[Dataset entries]
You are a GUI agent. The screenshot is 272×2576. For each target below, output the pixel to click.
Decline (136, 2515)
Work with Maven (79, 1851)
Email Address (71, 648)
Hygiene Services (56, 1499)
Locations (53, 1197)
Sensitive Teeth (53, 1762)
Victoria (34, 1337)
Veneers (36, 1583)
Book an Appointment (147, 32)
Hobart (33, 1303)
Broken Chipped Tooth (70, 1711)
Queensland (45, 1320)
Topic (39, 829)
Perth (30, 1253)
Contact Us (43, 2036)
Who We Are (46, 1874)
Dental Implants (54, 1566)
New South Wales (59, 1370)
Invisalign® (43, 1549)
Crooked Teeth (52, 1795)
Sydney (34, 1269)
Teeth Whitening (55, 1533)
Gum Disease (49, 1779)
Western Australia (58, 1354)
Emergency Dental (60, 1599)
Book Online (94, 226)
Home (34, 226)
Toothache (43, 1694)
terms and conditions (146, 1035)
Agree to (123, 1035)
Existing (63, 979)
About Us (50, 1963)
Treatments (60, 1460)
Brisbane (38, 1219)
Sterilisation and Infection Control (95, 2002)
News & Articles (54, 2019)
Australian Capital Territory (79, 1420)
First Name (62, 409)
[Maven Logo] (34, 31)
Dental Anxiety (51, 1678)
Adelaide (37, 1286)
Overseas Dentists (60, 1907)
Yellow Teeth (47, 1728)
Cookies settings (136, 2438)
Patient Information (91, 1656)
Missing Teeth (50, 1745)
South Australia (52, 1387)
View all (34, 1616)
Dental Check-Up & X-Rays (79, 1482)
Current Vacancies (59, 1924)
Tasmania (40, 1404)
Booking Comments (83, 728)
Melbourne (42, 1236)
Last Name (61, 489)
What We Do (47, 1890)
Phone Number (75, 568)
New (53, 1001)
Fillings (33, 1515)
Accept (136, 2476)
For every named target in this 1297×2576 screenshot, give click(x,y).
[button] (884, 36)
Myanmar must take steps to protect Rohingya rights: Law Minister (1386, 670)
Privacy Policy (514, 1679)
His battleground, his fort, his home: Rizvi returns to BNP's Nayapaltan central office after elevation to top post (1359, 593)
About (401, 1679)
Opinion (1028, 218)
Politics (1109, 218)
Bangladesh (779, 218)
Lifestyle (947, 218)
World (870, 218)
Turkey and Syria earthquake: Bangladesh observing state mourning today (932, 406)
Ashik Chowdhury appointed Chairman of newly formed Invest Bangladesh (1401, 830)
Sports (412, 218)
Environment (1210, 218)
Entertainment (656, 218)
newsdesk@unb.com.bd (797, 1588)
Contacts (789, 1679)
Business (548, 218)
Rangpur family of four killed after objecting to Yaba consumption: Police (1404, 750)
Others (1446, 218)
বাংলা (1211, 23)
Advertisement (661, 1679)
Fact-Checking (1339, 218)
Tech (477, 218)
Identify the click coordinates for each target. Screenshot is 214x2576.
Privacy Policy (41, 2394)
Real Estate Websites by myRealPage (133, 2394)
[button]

Prompt >> Set down, exactly as they stand above, the lines starting with the line with "terms and conditions (146, 1035)" and going on through the line with "Patient Information (91, 1656)", and no others.

Result of the task >>
terms and conditions (146, 1035)
Agree to (123, 1035)
Existing (63, 979)
About Us (50, 1963)
Treatments (60, 1460)
Brisbane (38, 1219)
Sterilisation and Infection Control (95, 2002)
News & Articles (54, 2019)
Australian Capital Territory (79, 1420)
First Name (62, 409)
[Maven Logo] (34, 31)
Dental Anxiety (51, 1678)
Adelaide (37, 1286)
Overseas Dentists (60, 1907)
Yellow Teeth (47, 1728)
Cookies settings (136, 2438)
Patient Information (91, 1656)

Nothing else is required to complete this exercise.